ФРАГМЕНТ ТЕКСТА:
# # #

Вячеслав Курицын

— Александр Константинович, а вы за футбол болеете? Летом все в Америку, на чемпионат, а вы из Америки в Россию.
— В футбол я играл и возрасте двенадцати лет, попав как-то в пионерский лагерь. Мой отчим — музыковед, мы все время отдыхали в разных домах творчества композиторов. Но в сорок девятом его сняли с работы по линии формализма и космополитизма, денег не стало, и пришлось ехать в пионерлагерь. Я играл в футбол все лето и был крайне горд тем, что мог остановить самого Айвазяна из первого отряда, которому было аж шестнадцать лет. А на стадион я пару раз ходил с Михаилом Александровичем Зенкевичем: он был болельщиком, а я дружил с его сыном Женькой. Еще мы играли в пуговичный футбол, знаете, был такой? Не знаете? После войны дети играли — на столе, на доске, на чемодане — в пуговичный футбол. Одиннадцать пуговиц-футболистов, большая пуговица-вратарь и пуговица-мяч (от рубашки), которую нужно было забить в ворота. Что-то вроде бильярда. Были сложные правила.

— Три типа пуговиц: прямо структуралистская такая забава. Из сегодняшнего дня герои-структуралисты воспринимаются как персонажи Аксенова или Стругацких, как целинники, полные задора, оптимизма, веры в прекрасное завтра. Вам действительно казалось тогда, что текст — а с ним и мир — можно объяснить “до конца”?
— В широком смысле это, может быть, верно, но вы не очень корректно расставляете акценты: Аксенов и целинники — все же разные вещи. Целинники — это что-то слишком комсомольски-официозное, Я не уверен, что у Аксенова вы где-то найдете целинников. Хотя его самый первый роман, “Коллеги”…

— И “Железка”. Люди строят в тайге синхрофазотрон и уверены, что от этого все будут счастливы.
— Синхрофазотрон — все-таки не целина: здесь, видимо, стоит больше обращать внимания на различия, а не на общее, которое, конечно, есть. Разумеется, это был период, когда казалось возможным возникновение в советских рамках общества с человеческим лицом, казалось возможным объяснение мира, если речь шла о тексте, и разумной его переделке, если речь шла о жизни. Да, и мне казалось, что я делаю большое дело: и не только в советских, но и в мировых научных масштабах. Пафос был полный.

— Вы не видели, случайно, фильм Владимира Хотиненко “Зеркало для героя”? Это, надо полагать, одно из немногих произведений мирового кинематографа, где центральный персонаж — структурный лингвист. И вот этот лингвист попадает иэ благополучных семидесятых в тридцать седьмой. Мораль ясна: вы жизнь формулой меряете, и вот она вам мстит, показывает, кто в доме хозяин. Вам жизнь не мстила — за структурализм?

# # #

Данные об элементах и расположении текста:
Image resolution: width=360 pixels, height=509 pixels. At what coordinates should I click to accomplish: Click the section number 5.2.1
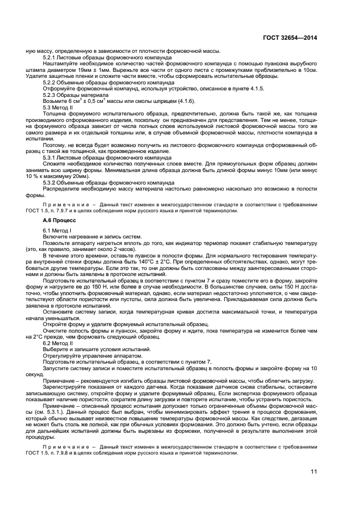coord(51,57)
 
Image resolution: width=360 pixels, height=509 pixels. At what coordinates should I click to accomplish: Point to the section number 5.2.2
coord(51,83)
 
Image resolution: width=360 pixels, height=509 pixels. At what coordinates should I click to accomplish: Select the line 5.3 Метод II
coord(58,107)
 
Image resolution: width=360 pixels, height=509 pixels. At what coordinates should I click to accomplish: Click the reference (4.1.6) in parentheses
coord(185,101)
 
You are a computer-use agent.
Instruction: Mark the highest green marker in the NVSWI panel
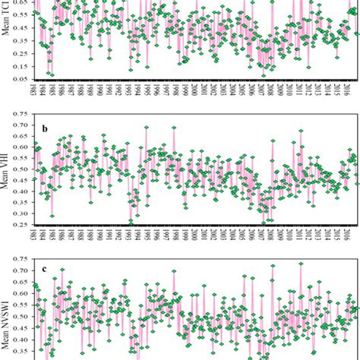pyautogui.click(x=301, y=264)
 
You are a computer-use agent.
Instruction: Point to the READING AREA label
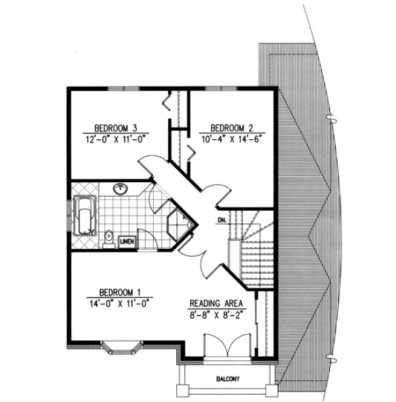pyautogui.click(x=217, y=303)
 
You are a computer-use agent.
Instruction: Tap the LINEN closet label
pyautogui.click(x=127, y=242)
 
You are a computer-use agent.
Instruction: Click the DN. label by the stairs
pyautogui.click(x=222, y=220)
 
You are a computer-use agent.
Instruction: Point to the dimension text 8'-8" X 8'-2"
pyautogui.click(x=217, y=314)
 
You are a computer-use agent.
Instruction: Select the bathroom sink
pyautogui.click(x=120, y=190)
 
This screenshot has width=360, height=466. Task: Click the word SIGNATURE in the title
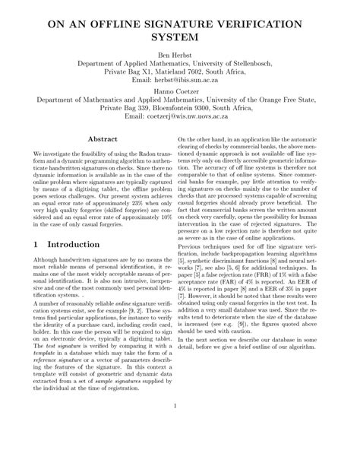(x=176, y=25)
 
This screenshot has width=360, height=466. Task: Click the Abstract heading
(x=103, y=140)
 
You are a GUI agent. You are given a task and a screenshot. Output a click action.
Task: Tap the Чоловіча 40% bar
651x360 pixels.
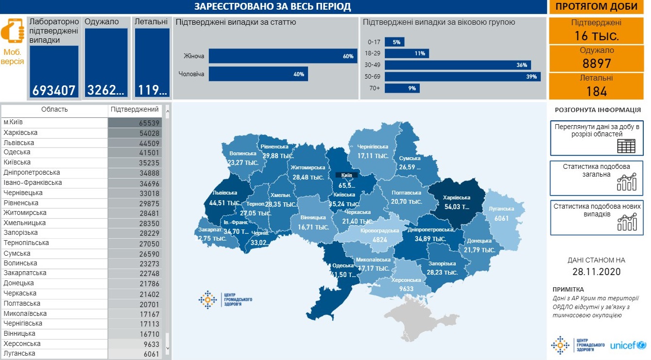pyautogui.click(x=258, y=74)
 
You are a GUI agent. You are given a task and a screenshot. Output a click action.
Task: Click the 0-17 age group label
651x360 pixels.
pyautogui.click(x=373, y=42)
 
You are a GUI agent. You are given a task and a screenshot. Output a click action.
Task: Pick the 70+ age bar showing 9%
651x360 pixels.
pyautogui.click(x=402, y=88)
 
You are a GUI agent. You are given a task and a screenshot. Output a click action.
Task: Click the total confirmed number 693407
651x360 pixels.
pyautogui.click(x=54, y=90)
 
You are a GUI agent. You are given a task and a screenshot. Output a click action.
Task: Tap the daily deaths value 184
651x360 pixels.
pyautogui.click(x=596, y=91)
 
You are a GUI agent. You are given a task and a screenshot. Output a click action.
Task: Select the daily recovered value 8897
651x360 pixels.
pyautogui.click(x=596, y=64)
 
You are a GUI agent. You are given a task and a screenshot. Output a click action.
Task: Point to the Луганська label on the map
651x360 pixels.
pyautogui.click(x=502, y=209)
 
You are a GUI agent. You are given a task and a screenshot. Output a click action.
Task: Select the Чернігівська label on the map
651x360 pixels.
pyautogui.click(x=373, y=147)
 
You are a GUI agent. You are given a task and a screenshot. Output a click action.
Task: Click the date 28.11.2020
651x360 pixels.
pyautogui.click(x=596, y=272)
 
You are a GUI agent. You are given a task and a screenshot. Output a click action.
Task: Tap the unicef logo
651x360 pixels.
pyautogui.click(x=628, y=345)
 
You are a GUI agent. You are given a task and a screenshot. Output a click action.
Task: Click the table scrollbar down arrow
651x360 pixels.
pyautogui.click(x=168, y=348)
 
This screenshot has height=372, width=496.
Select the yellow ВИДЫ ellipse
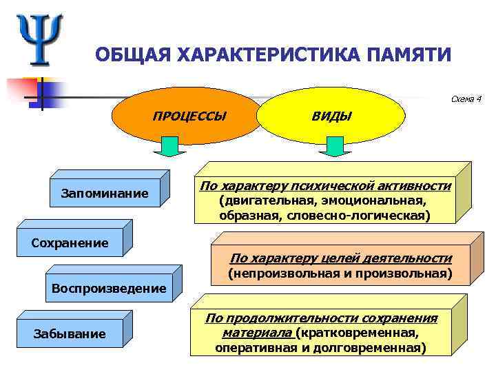332,116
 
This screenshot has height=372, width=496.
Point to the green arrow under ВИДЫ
335,146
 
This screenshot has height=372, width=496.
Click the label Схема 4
465,99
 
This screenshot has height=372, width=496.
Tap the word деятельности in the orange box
409,258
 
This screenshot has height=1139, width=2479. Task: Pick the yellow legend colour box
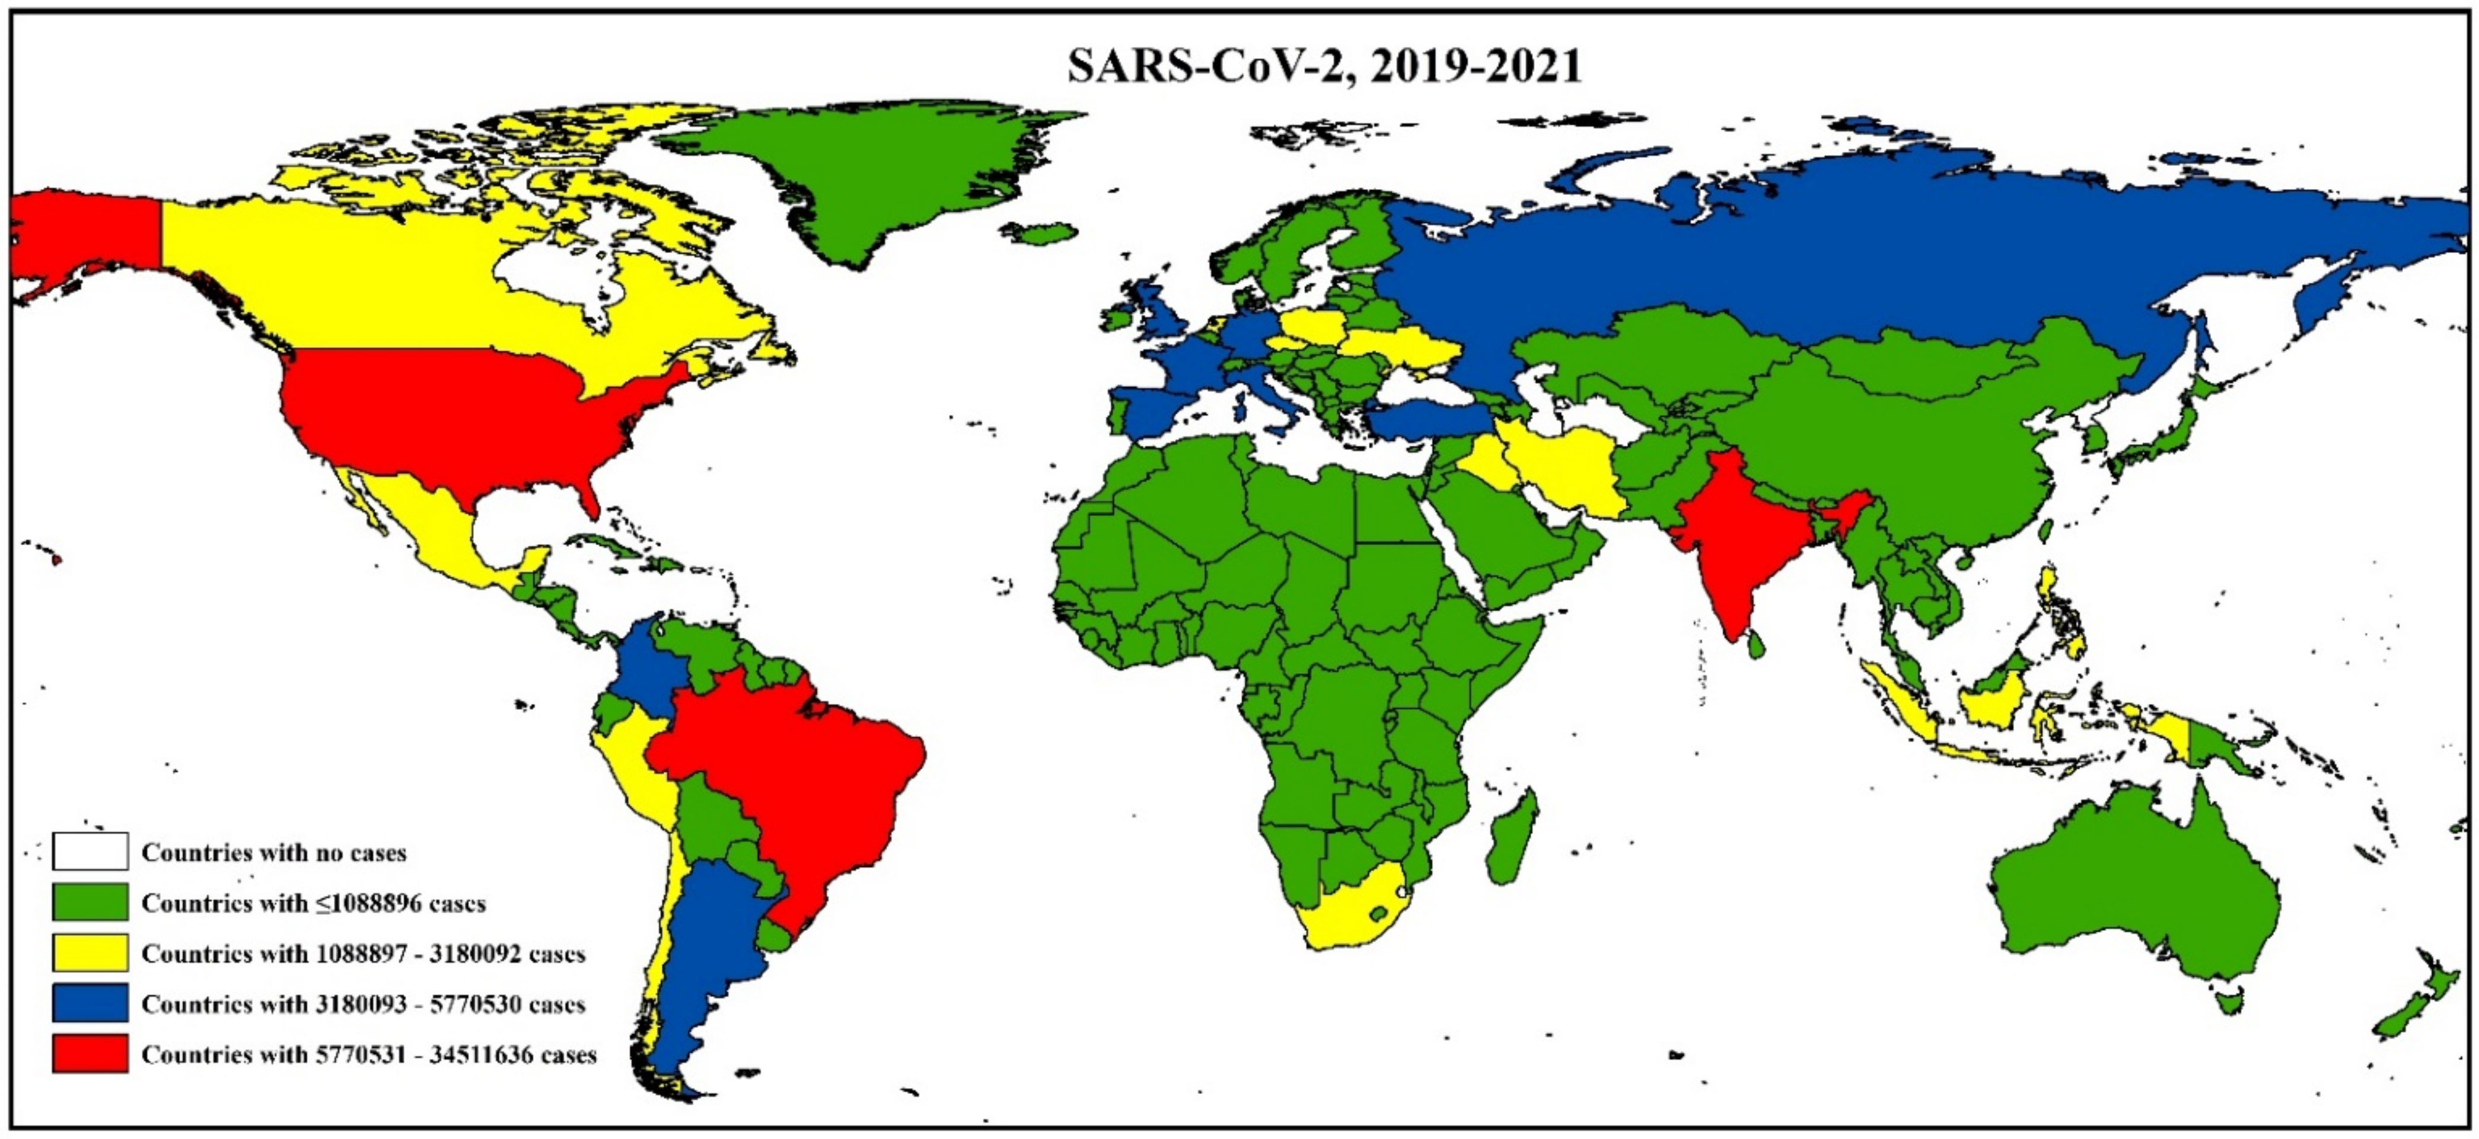90,952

# # #

ЗАДАНИЯ К ВЫПОЛНЕНИЮ:
1: Почему, согласно фрагменту текста, Александру Константиновичу пришлось ехать в пионерлагерь, а не отдыхать, как прежде, в домах творчества композиторов?
2: Прибавьте −84 к каждому числу координат в ответах на отрезке записей от их начала до строки с "coord(58,107)" включительно. Выведите только эти строки вместе с запросами, без изображений.

ОТВЕТЫ К ЗАДАНИЯМ:
1: В сорок девятом году его отчима-музыковеда сняли с работы по линии формализма и космополитизма. Денег не стало, и поэтому пришлось ехать в пионерлагерь.

2:
Image resolution: width=360 pixels, height=509 pixels. At what coordinates should I click to accomplish: Click the section number 5.2.1
coord(-33,-27)
 
Image resolution: width=360 pixels, height=509 pixels. At what coordinates should I click to accomplish: Point to the section number 5.2.2
coord(-33,-1)
 
Image resolution: width=360 pixels, height=509 pixels. At what coordinates should I click to accomplish: Select the line 5.3 Метод II
coord(-26,23)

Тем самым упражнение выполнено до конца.